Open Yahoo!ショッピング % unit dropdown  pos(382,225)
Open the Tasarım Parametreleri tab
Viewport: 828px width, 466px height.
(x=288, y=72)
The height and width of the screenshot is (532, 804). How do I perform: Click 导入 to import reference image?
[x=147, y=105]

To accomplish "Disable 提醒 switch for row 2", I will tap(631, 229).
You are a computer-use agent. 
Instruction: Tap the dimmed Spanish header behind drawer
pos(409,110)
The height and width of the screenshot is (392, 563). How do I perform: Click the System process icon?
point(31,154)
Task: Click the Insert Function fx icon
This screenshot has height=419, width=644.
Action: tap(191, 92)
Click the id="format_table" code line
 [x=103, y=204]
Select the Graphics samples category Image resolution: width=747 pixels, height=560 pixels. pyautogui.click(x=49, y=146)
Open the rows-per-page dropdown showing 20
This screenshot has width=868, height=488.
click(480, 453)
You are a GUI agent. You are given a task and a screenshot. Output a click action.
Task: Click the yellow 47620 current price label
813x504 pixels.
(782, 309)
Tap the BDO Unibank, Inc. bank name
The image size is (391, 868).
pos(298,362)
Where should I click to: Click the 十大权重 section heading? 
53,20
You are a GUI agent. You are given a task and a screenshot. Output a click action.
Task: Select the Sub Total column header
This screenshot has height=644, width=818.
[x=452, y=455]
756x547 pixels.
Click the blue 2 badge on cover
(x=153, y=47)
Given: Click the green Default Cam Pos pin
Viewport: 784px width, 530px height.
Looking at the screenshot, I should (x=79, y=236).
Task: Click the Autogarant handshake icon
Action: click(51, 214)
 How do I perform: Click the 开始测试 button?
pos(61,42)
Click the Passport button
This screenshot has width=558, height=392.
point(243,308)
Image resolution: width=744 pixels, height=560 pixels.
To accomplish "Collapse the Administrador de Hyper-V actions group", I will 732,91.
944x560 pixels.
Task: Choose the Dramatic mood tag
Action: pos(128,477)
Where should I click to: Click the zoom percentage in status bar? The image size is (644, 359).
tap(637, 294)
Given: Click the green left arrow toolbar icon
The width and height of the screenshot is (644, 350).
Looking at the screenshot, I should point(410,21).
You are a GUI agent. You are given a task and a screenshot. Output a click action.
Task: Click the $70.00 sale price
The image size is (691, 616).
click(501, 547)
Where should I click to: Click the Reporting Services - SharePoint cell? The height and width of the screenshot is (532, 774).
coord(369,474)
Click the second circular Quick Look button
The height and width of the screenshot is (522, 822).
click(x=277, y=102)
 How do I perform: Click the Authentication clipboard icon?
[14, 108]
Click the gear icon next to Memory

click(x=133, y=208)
============
### Exercise objective
Exactly the lines from the one holding "Where should I click to: Click the Reporting" to the final line of the listing, both included, must make up the answer.

### Task output
Where should I click to: Click the Reporting Services - SharePoint cell? The height and width of the screenshot is (532, 774).
coord(369,474)
Click the second circular Quick Look button
The height and width of the screenshot is (522, 822).
click(x=277, y=102)
 How do I perform: Click the Authentication clipboard icon?
[14, 108]
Click the gear icon next to Memory

click(x=133, y=208)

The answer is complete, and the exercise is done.